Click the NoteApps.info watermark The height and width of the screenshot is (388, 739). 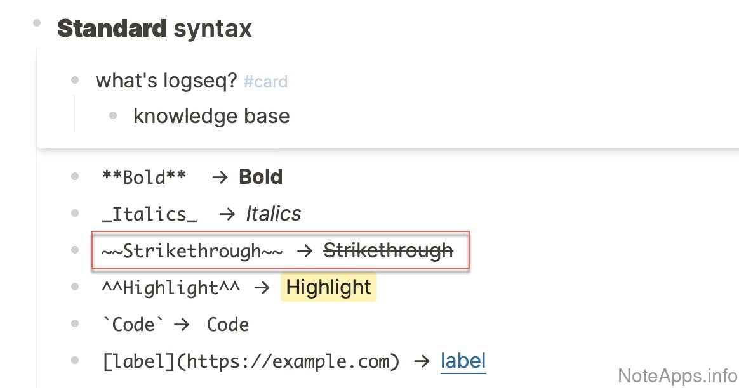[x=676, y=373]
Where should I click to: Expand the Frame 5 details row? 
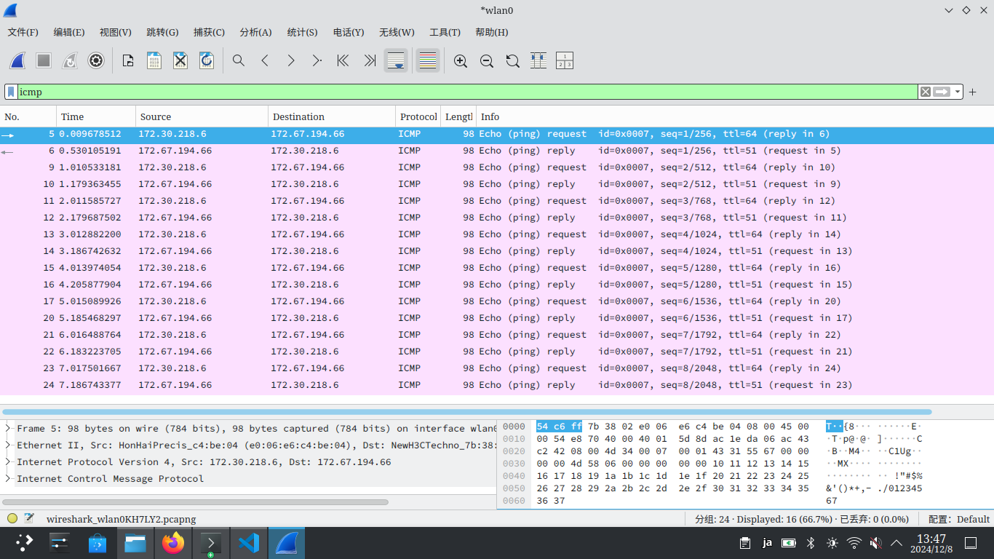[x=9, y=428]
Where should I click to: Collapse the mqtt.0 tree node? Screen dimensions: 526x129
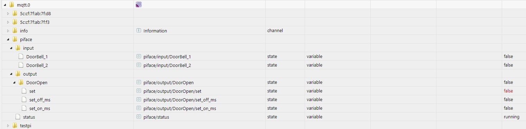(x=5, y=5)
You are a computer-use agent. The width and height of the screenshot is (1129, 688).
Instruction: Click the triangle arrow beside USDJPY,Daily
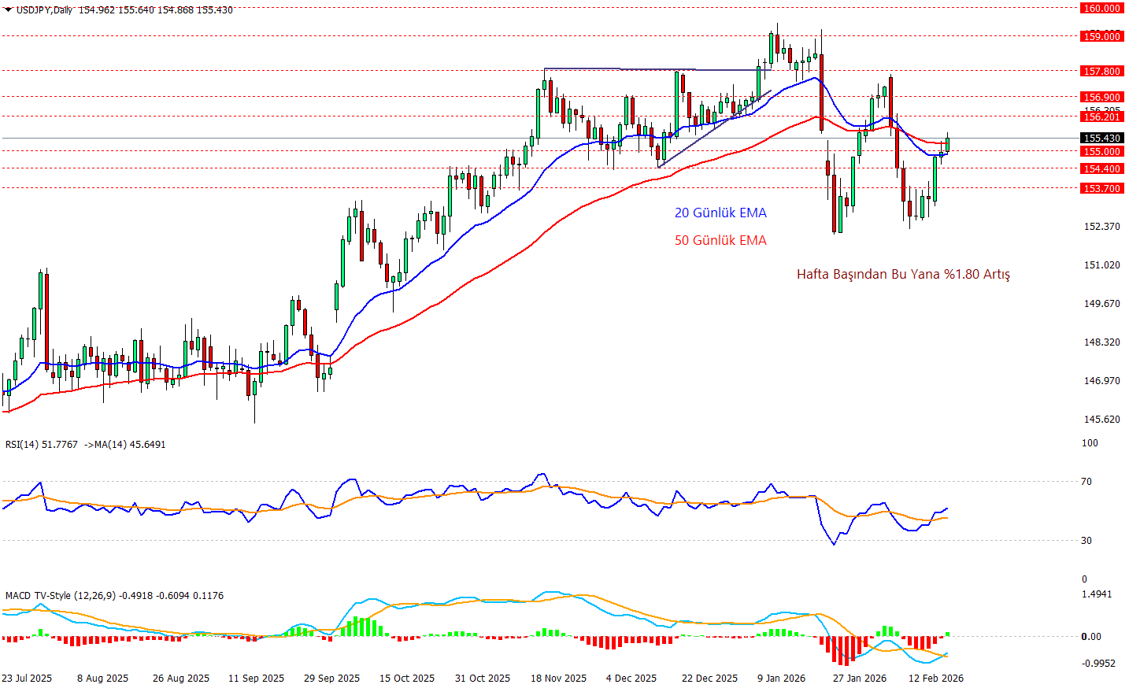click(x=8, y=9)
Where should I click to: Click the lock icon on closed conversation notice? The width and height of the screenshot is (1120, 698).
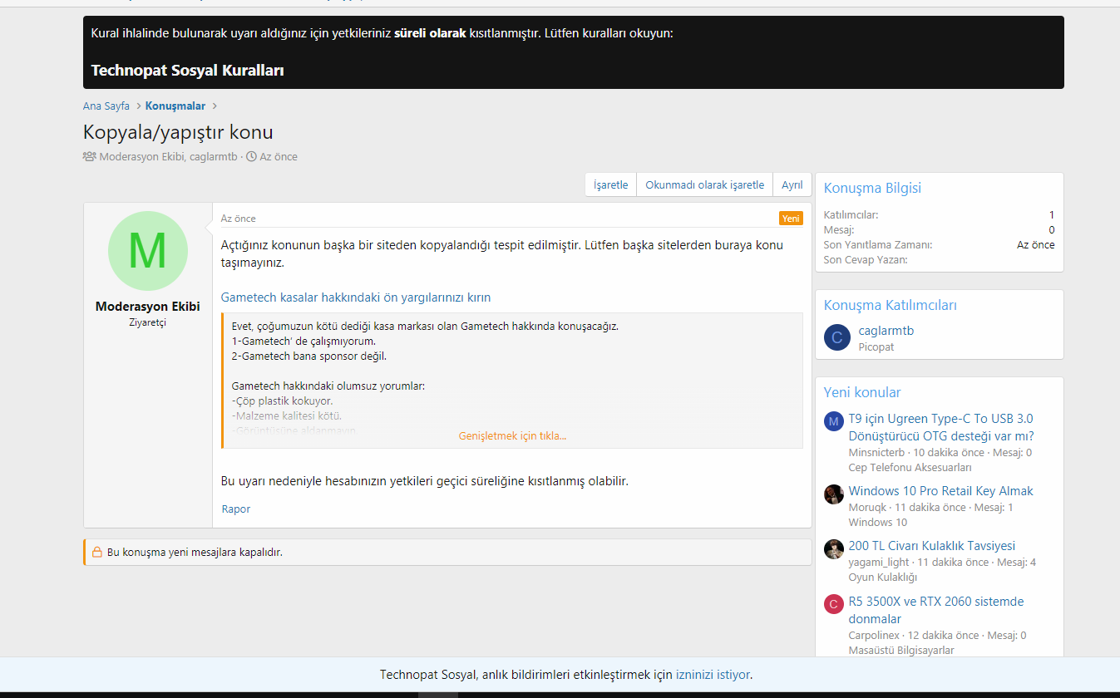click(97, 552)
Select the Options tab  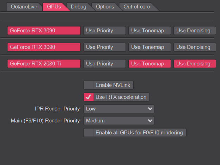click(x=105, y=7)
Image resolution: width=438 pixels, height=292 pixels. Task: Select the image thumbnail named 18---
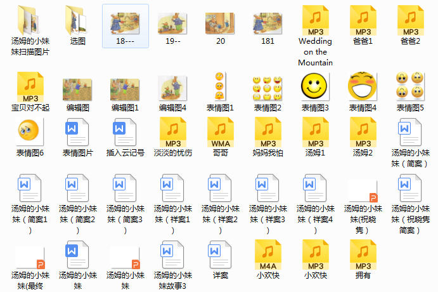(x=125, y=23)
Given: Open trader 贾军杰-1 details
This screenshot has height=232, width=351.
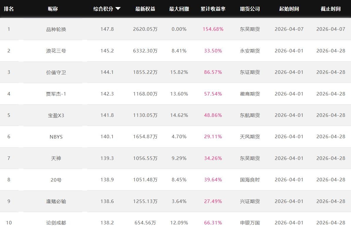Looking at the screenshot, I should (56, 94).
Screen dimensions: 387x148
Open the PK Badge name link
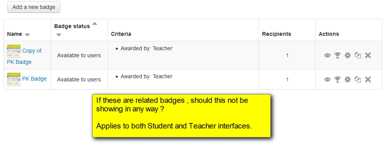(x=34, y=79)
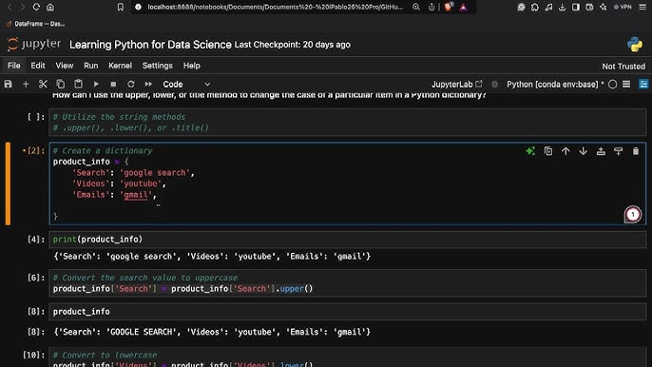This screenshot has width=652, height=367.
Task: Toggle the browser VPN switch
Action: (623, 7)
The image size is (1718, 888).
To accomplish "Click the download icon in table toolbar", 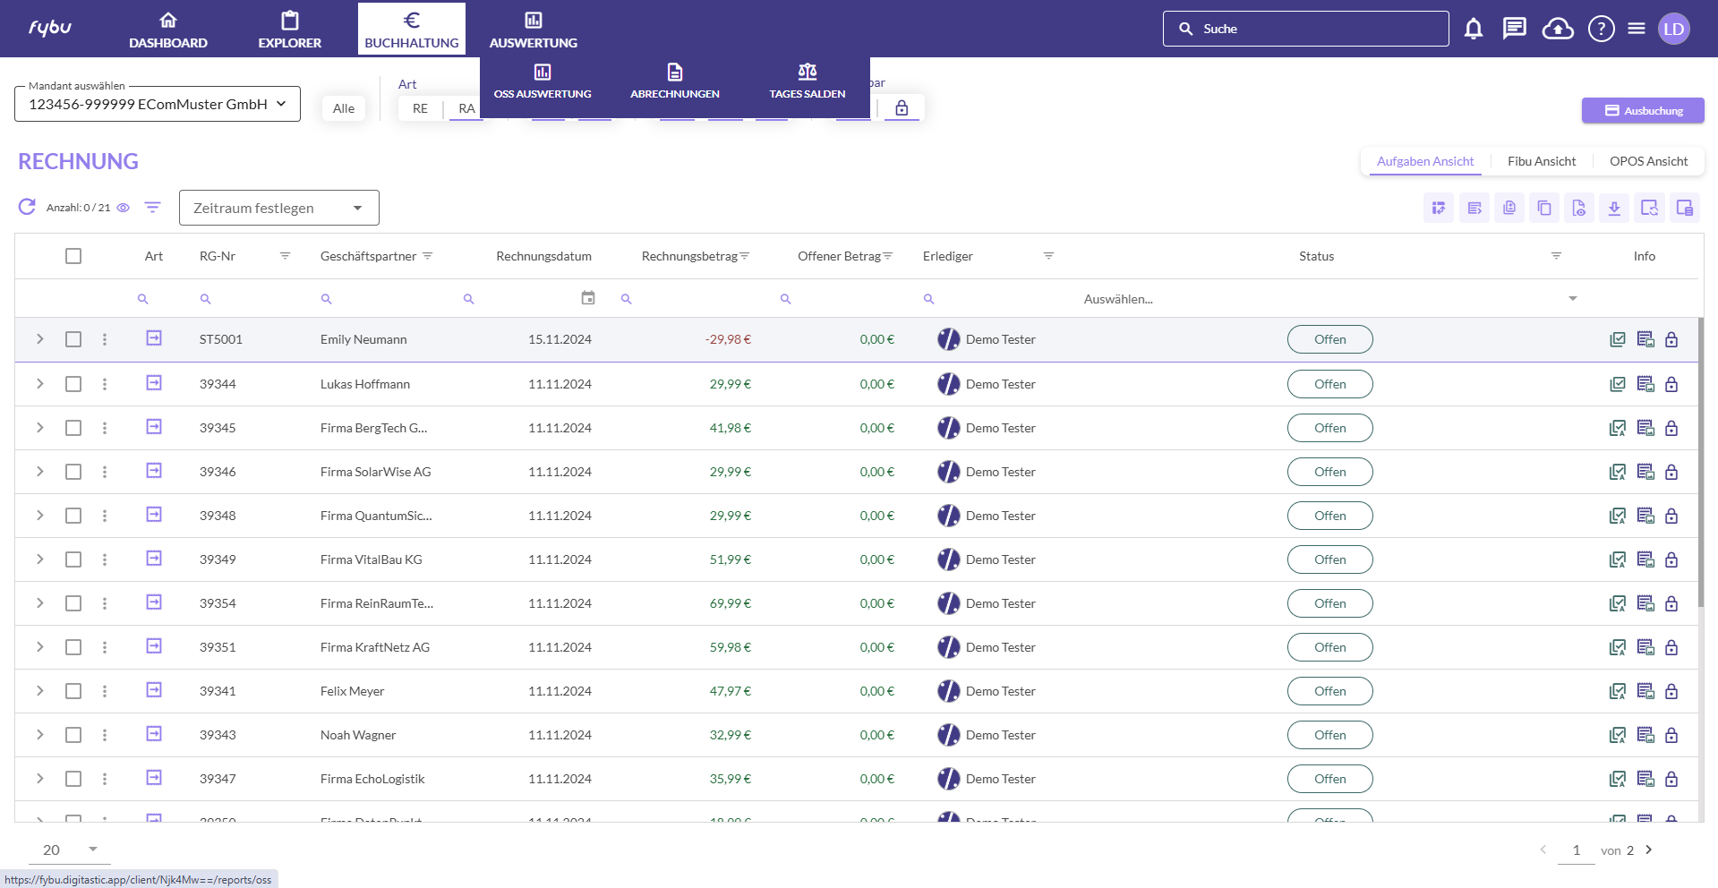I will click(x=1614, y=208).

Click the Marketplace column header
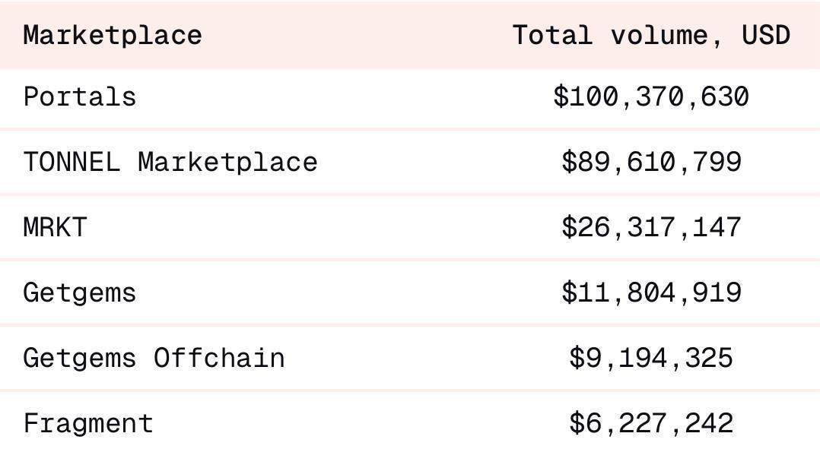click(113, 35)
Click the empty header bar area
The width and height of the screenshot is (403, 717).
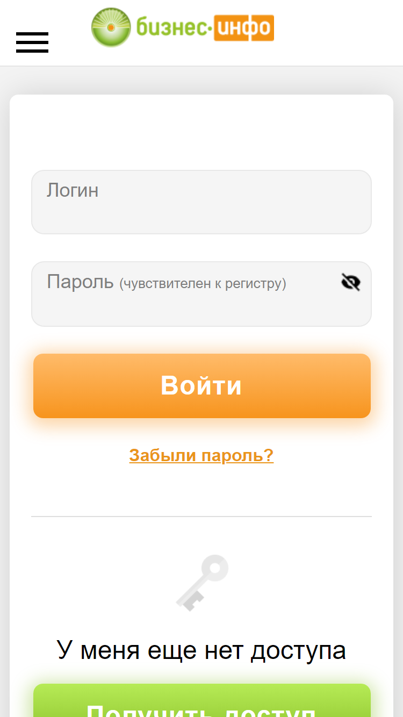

== == ==

### [PROBLEM DESCRIPTION]
Copy out, exactly and without pictures, each line from the one containing "Click the Marketplace column header" through the final line of the entries, both ends included.

### [EXERCISE OUTPUT]
Click the Marketplace column header
click(113, 35)
Click the empty header bar area
The width and height of the screenshot is (403, 717).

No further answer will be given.